# Minigame - Roulette



## hace_xxx (30. Aug 2018)

Hallo zusammen,

ich bin Neueinsteiger und möchte zur Übung ein Mini-Game programmieren. Es soll ein Roulette werden, weshalb ich zubeginn die grundlegenden Funktionen programmieren werde.

Vorerst soll sich der Benutzer auf die Farbe rot oder schwarz festlegen.
Die Farbe aus einem String Array (rot & schwarz) per Zufall ausgespielt werden.

*Mein Problem:*
Obwohl die Bedingung bei rot true ist --> if (Eingabe.equals(Spin)) <--
ist die Ausgabe: "Du hast nicht gewonnen", jedoch sollte: "Du hast gewonnen" erscheinen.

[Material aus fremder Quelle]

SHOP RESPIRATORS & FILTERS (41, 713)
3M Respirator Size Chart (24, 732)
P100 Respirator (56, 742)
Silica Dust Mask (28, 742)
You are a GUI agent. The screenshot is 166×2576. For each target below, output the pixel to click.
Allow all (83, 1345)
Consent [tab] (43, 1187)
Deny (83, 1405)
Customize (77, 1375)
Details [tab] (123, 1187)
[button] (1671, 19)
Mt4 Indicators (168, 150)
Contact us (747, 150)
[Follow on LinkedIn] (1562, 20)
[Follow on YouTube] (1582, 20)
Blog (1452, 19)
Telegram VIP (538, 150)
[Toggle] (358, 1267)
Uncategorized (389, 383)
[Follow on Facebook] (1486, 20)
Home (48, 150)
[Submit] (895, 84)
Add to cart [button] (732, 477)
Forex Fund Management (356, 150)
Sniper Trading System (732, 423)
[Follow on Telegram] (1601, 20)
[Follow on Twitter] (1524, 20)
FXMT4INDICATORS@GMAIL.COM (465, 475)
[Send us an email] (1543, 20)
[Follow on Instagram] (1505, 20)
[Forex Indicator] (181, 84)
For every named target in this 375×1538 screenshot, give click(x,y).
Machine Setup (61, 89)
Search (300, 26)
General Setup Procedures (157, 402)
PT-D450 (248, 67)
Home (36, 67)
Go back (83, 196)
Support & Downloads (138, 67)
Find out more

Vielen Dank bereits im Voraus, nachfolgend der code:

package roulette;
import java.util.Scanner;
import java.util.Random;


public class Roulette {


    public static void main(String[] args) {


    Scanner s = new Scanner(System.in);
    Random  r = new Random();

    String Eingabe = s.next();

    String[] Farbe = {"schwarz", "rot"};


    int Spin = r.nextInt(Farbe.length);

    System.out.println("Es ist: " +Farbe [Spin]);
    new Integer(Spin).toString(Spin);

    if (Eingabe.equals(Spin))

    {

    System.out.println("Du hast gewonnen");

    }
      else{

        System.out.println("Du hast nicht gewonnen");
    }


----------



## Robat (30. Aug 2018)

Du vergleichst einen String `Eingabe` mit einer Zahl (int) `Spin`. Sicher, dass das gewollt ist?


----------



## hace_xxx (30. Aug 2018)

Danke für Antwort! 

Ich habe mir erhofft, das Problem mit: "new Integer(Spin).toString(Spin);" in denGriff zu bekommen.
Scheint wohl doch nicht zu funktionieren...  hmm!


----------



## Xyz1 (30. Aug 2018)

Schonmal was von Code Tags gehört? 
Mit 0/00, oder nicht?


----------



## Javinner (30. Aug 2018)

Bitte den Code in Code-Tabs setzen [code=Java]Dein Code[/code]
Schau dir das hier an und spiele damit etwas. Erweitere es um eine Ausgabe aller Möglichkeiten in der Konsole bei jeder Eingabe.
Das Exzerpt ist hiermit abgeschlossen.